• _About this exercise_: Please transcribe only the lines that run from the line bearing "Click the Enter" to the end of the entries, keeping both end lines. Skip the pictures.

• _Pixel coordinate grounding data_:
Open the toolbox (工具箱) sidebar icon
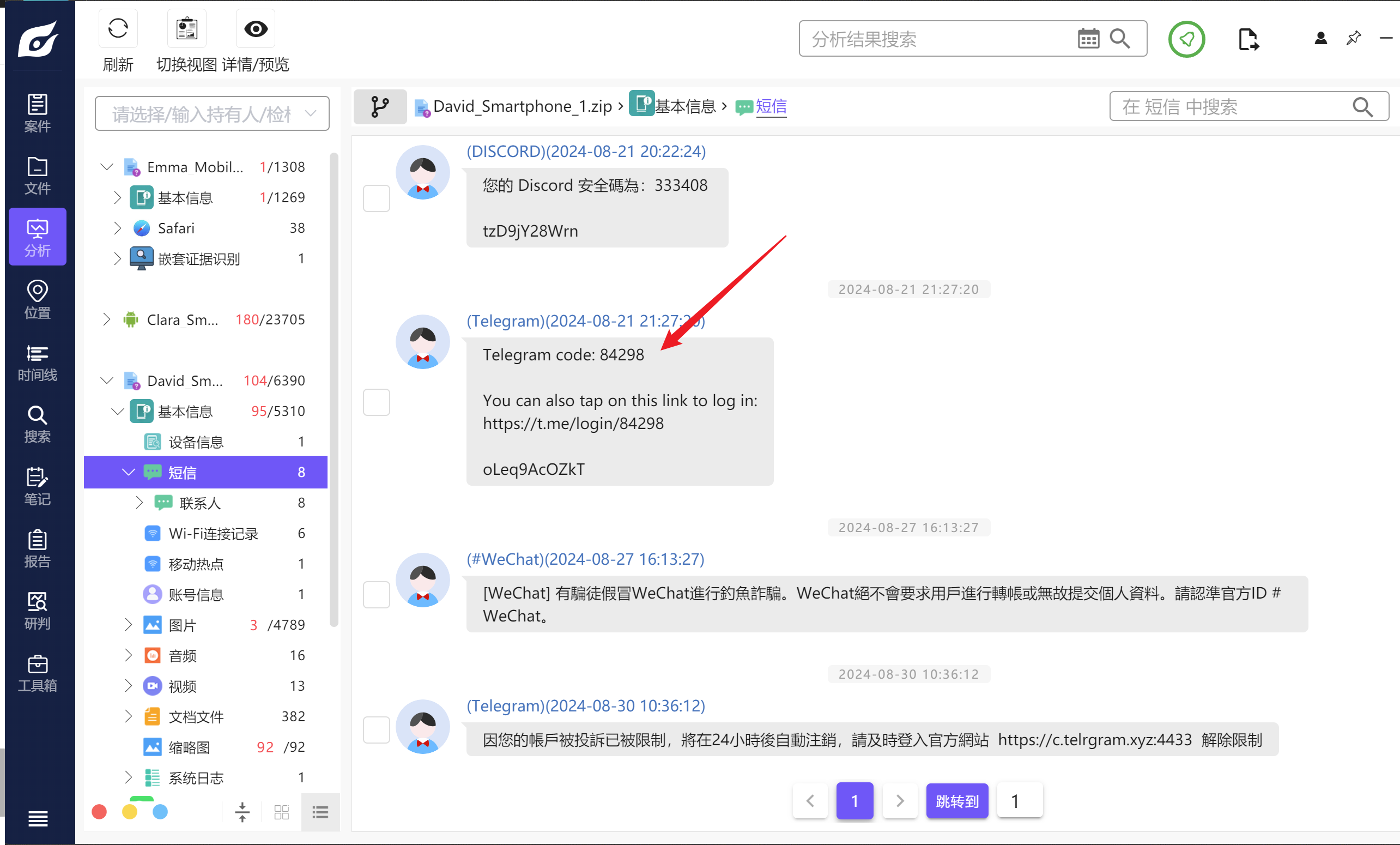1400x845 pixels. pos(38,673)
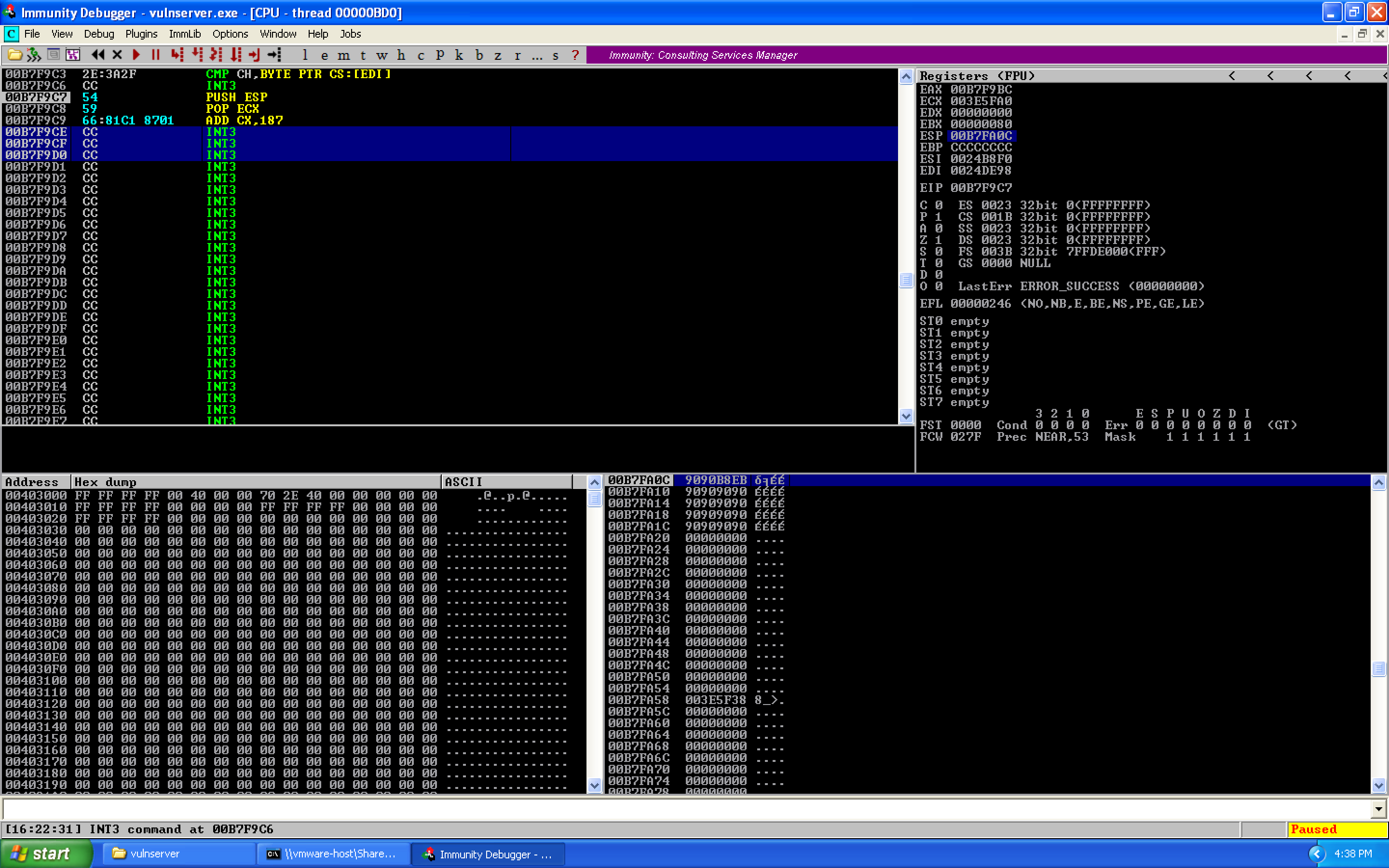1389x868 pixels.
Task: Switch to the vulnserver taskbar window
Action: pos(178,854)

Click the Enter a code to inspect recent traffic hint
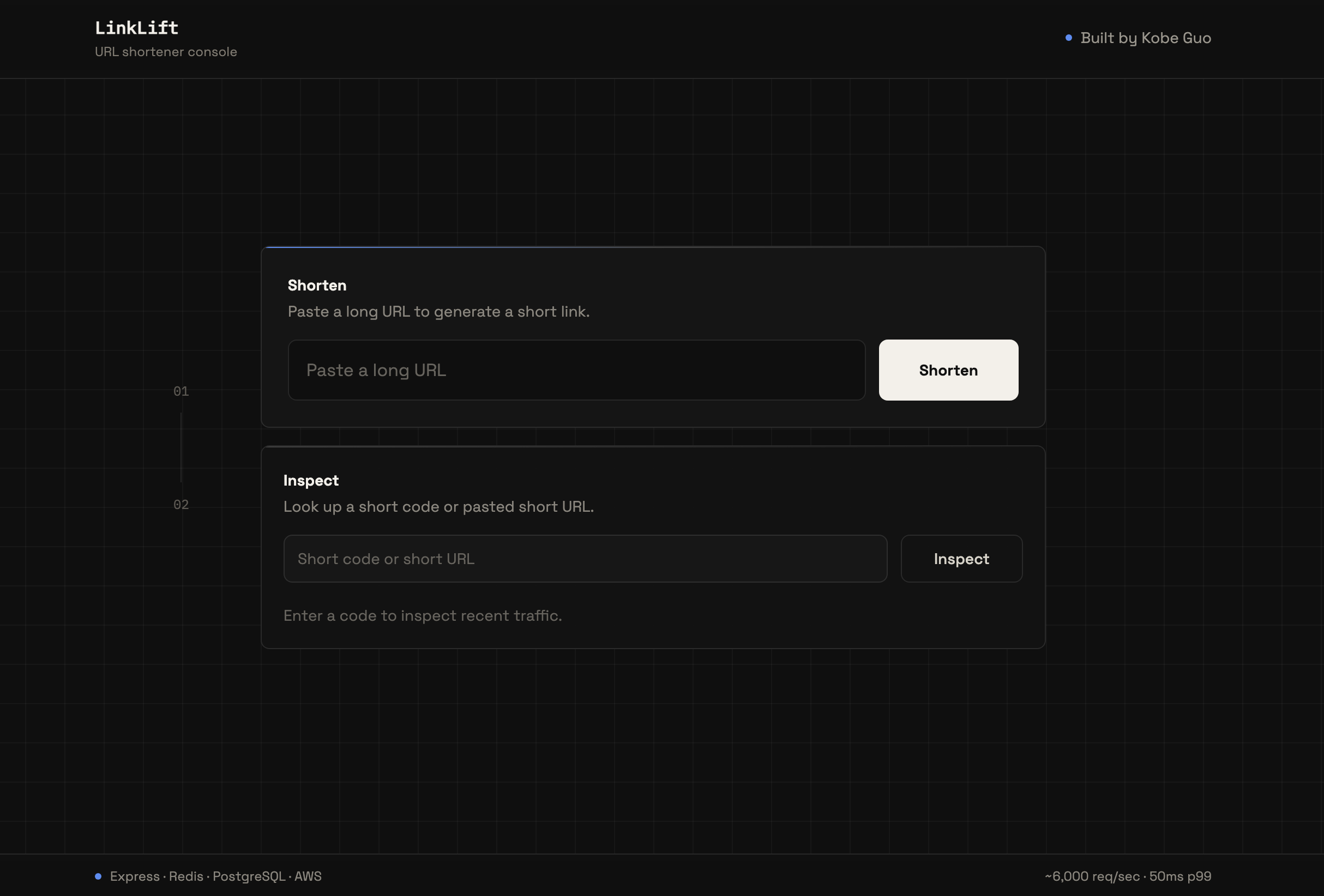(x=423, y=616)
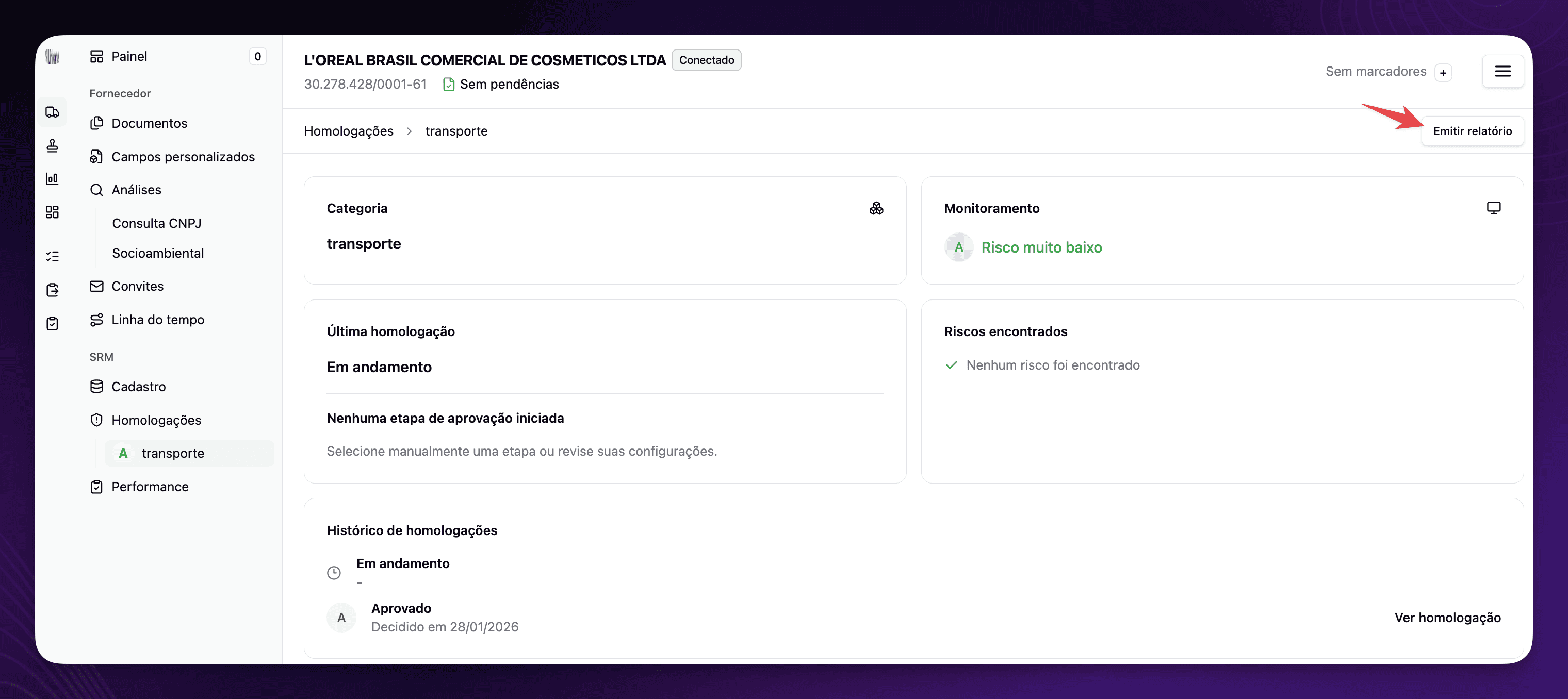Click the stamp icon in left rail
Image resolution: width=1568 pixels, height=699 pixels.
pyautogui.click(x=52, y=145)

• _Final answer_:
Click the Enter a code to inspect recent traffic hint
(x=423, y=616)
Click the stamp icon in left rail
Image resolution: width=1568 pixels, height=699 pixels.
pyautogui.click(x=52, y=145)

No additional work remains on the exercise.